Job> Output the listing below as a numbered list, skipping any blank lines.

Click-target data>
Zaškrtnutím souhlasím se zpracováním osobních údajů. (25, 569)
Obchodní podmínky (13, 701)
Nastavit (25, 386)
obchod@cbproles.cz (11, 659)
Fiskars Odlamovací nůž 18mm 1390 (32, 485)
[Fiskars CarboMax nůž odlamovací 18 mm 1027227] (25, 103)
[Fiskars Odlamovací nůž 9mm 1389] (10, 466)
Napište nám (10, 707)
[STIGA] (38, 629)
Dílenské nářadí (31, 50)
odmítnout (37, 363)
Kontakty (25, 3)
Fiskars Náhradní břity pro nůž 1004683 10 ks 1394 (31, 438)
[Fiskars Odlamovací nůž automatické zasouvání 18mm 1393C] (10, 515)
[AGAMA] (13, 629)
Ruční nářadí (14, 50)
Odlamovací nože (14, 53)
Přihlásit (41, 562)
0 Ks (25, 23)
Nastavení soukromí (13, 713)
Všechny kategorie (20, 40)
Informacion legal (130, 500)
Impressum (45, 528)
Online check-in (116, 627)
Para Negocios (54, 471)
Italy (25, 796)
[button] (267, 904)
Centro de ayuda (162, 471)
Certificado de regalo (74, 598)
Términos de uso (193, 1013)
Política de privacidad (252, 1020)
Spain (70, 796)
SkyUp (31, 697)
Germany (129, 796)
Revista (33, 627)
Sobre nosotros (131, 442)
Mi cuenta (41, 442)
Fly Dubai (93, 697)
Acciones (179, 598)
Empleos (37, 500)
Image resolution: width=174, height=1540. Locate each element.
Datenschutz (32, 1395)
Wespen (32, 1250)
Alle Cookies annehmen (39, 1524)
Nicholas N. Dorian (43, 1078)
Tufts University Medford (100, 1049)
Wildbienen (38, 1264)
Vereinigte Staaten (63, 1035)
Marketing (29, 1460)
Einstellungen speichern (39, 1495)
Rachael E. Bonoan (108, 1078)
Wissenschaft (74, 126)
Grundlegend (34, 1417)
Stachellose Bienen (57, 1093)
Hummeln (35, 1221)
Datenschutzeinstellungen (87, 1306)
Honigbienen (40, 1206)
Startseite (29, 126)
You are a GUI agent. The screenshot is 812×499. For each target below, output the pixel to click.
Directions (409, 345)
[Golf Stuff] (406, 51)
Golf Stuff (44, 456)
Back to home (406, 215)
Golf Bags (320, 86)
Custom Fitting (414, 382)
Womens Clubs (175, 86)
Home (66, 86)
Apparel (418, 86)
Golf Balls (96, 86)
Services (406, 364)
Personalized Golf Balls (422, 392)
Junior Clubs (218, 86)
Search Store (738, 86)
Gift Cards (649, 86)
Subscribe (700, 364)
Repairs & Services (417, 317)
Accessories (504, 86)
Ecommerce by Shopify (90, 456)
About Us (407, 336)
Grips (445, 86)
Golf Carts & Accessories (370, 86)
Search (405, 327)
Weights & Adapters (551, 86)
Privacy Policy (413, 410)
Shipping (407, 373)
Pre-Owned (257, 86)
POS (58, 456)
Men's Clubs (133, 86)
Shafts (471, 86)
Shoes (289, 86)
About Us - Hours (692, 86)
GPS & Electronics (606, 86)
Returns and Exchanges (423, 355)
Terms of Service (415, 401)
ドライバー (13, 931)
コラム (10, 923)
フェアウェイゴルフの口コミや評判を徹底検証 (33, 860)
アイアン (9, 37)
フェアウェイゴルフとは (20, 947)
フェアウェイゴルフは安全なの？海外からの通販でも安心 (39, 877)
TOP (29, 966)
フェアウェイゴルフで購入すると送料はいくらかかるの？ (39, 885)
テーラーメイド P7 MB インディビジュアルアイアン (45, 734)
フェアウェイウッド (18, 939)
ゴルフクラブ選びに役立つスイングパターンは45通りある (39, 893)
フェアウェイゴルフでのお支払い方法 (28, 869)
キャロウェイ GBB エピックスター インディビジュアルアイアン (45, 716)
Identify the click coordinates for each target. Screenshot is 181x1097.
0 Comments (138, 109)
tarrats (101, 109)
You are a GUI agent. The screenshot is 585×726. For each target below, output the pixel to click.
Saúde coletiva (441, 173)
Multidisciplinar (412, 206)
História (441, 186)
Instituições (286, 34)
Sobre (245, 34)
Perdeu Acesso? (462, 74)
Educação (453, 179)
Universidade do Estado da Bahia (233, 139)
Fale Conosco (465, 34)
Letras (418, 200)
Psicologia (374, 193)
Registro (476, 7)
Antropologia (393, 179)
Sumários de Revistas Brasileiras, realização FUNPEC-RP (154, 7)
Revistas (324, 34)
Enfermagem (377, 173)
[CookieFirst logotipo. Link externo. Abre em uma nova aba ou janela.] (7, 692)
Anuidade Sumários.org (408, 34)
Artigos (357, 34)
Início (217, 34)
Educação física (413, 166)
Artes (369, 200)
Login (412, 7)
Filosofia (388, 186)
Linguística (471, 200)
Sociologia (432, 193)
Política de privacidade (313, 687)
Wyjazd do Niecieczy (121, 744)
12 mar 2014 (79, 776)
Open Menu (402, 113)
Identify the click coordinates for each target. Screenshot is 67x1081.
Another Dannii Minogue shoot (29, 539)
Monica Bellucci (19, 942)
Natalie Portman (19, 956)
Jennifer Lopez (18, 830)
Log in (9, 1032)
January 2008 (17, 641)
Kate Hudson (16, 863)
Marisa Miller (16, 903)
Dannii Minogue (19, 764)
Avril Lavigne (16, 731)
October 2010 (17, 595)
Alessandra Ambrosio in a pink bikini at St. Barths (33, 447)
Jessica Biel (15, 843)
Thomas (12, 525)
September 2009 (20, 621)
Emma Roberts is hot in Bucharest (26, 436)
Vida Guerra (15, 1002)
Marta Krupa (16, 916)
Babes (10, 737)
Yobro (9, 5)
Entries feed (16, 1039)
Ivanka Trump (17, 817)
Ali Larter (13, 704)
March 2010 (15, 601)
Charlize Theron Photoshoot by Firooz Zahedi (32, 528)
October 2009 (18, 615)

Answer to the exercise>
1. Zaškrtnutím souhlasím se zpracováním osobních údajů. (25, 569)
2. Obchodní podmínky (13, 701)
3. Nastavit (25, 386)
4. obchod@cbproles.cz (11, 659)
5. Fiskars Odlamovací nůž 18mm 1390 (32, 485)
6. [Fiskars CarboMax nůž odlamovací 18 mm 1027227] (25, 103)
7. [Fiskars Odlamovací nůž 9mm 1389] (10, 466)
8. Napište nám (10, 707)
9. [STIGA] (38, 629)
10. Dílenské nářadí (31, 50)
11. odmítnout (37, 363)
12. Kontakty (25, 3)
13. Fiskars Náhradní břity pro nůž 1004683 10 ks 1394 (31, 438)
14. [Fiskars Odlamovací nůž automatické zasouvání 18mm 1393C] (10, 515)
15. [AGAMA] (13, 629)
16. Ruční nářadí (14, 50)
17. Odlamovací nože (14, 53)
18. Přihlásit (41, 562)
19. 0 Ks (25, 23)
20. Nastavení soukromí (13, 713)
21. Všechny kategorie (20, 40)
22. Informacion legal (130, 500)
23. Impressum (45, 528)
24. Online check-in (116, 627)
25. Para Negocios (54, 471)
26. Italy (25, 796)
27. [button] (267, 904)
28. Centro de ayuda (162, 471)
29. Certificado de regalo (74, 598)
30. Términos de uso (193, 1013)
31. Política de privacidad (252, 1020)
32. Spain (70, 796)
33. SkyUp (31, 697)
34. Germany (129, 796)
35. Revista (33, 627)
36. Sobre nosotros (131, 442)
37. Mi cuenta (41, 442)
38. Fly Dubai (93, 697)
39. Acciones (179, 598)
40. Empleos (37, 500)
41. Image resolution: width=174, height=1540. Locate each element.
42. Datenschutz (32, 1395)
43. Wespen (32, 1250)
44. Alle Cookies annehmen (39, 1524)
45. Nicholas N. Dorian (43, 1078)
46. Tufts University Medford (100, 1049)
47. Wildbienen (38, 1264)
48. Vereinigte Staaten (63, 1035)
49. Marketing (29, 1460)
50. Einstellungen speichern (39, 1495)
51. Rachael E. Bonoan (108, 1078)
52. Wissenschaft (74, 126)
53. Grundlegend (34, 1417)
54. Stachellose Bienen (57, 1093)
55. Hummeln (35, 1221)
56. Datenschutzeinstellungen (87, 1306)
57. Honigbienen (40, 1206)
58. Startseite (29, 126)
59. You are a GUI agent. The screenshot is 812×499. For each target below, output the pixel to click.
60. Directions (409, 345)
61. [Golf Stuff] (406, 51)
62. Golf Stuff (44, 456)
63. Back to home (406, 215)
64. Golf Bags (320, 86)
65. Custom Fitting (414, 382)
66. Womens Clubs (175, 86)
67. Home (66, 86)
68. Apparel (418, 86)
69. Golf Balls (96, 86)
70. Services (406, 364)
71. Personalized Golf Balls (422, 392)
72. Junior Clubs (218, 86)
73. Search Store (738, 86)
74. Gift Cards (649, 86)
75. Subscribe (700, 364)
76. Repairs & Services (417, 317)
77. Accessories (504, 86)
78. Ecommerce by Shopify (90, 456)
79. About Us (407, 336)
80. Grips (445, 86)
81. Golf Carts & Accessories (370, 86)
82. Search (405, 327)
83. Weights & Adapters (551, 86)
84. Privacy Policy (413, 410)
85. Shipping (407, 373)
86. Pre-Owned (257, 86)
87. POS (58, 456)
88. Men's Clubs (133, 86)
89. Shafts (471, 86)
90. Shoes (289, 86)
91. About Us - Hours (692, 86)
92. GPS & Electronics (606, 86)
93. Returns and Exchanges (423, 355)
94. Terms of Service (415, 401)
95. ドライバー (13, 931)
96. コラム (10, 923)
97. フェアウェイゴルフの口コミや評判を徹底検証 (33, 860)
98. アイアン (9, 37)
99. フェアウェイゴルフとは (20, 947)
100. フェアウェイゴルフは安全なの？海外からの通販でも安心 (39, 877)
101. TOP (29, 966)
102. フェアウェイゴルフで購入すると送料はいくらかかるの？ (39, 885)
103. テーラーメイド P7 MB インディビジュアルアイアン (45, 734)
104. フェアウェイウッド (18, 939)
105. ゴルフクラブ選びに役立つスイングパターンは45通りある (39, 893)
106. フェアウェイゴルフでのお支払い方法 (28, 869)
107. キャロウェイ GBB エピックスター インディビジュアルアイアン (45, 716)
108. Identify the click coordinates for each target. Screenshot is 181x1097.
109. 0 Comments (138, 109)
110. tarrats (101, 109)
111. You are a GUI agent. The screenshot is 585×726. For each target below, output the pixel to click.
112. Saúde coletiva (441, 173)
113. Multidisciplinar (412, 206)
114. História (441, 186)
115. Instituições (286, 34)
116. Sobre (245, 34)
117. Perdeu Acesso? (462, 74)
118. Educação (453, 179)
119. Universidade do Estado da Bahia (233, 139)
120. Fale Conosco (465, 34)
121. Letras (418, 200)
122. Psicologia (374, 193)
123. Registro (476, 7)
124. Antropologia (393, 179)
125. Sumários de Revistas Brasileiras, realização FUNPEC-RP (154, 7)
126. Revistas (324, 34)
127. Enfermagem (377, 173)
128. [CookieFirst logotipo. Link externo. Abre em uma nova aba ou janela.] (7, 692)
129. Anuidade Sumários.org (408, 34)
130. Artigos (357, 34)
131. Início (217, 34)
132. Educação física (413, 166)
133. Artes (369, 200)
134. Login (412, 7)
135. Filosofia (388, 186)
136. Linguística (471, 200)
137. Sociologia (432, 193)
138. Política de privacidade (313, 687)
139. Wyjazd do Niecieczy (121, 744)
140. 12 mar 2014 (79, 776)
141. Open Menu (402, 113)
142. Identify the click coordinates for each target. Screenshot is 67x1081.
143. Another Dannii Minogue shoot (29, 539)
144. Monica Bellucci (19, 942)
145. Natalie Portman (19, 956)
146. Jennifer Lopez (18, 830)
147. Log in (9, 1032)
148. January 2008 (17, 641)
149. Kate Hudson (16, 863)
150. Marisa Miller (16, 903)
151. Dannii Minogue (19, 764)
152. Avril Lavigne (16, 731)
153. October 2010 (17, 595)
154. Alessandra Ambrosio in a pink bikini at St. Barths (33, 447)
155. Jessica Biel (15, 843)
156. Thomas (12, 525)
157. September 2009 (20, 621)
158. Emma Roberts is hot in Bucharest (26, 436)
159. Vida Guerra (15, 1002)
160. Marta Krupa (16, 916)
161. Babes (10, 737)
162. Yobro (9, 5)
163. Entries feed (16, 1039)
164. Ivanka Trump (17, 817)
165. Ali Larter (13, 704)
166. March 2010 (15, 601)
167. Charlize Theron Photoshoot by Firooz Zahedi (32, 528)
168. October 2009 (18, 615)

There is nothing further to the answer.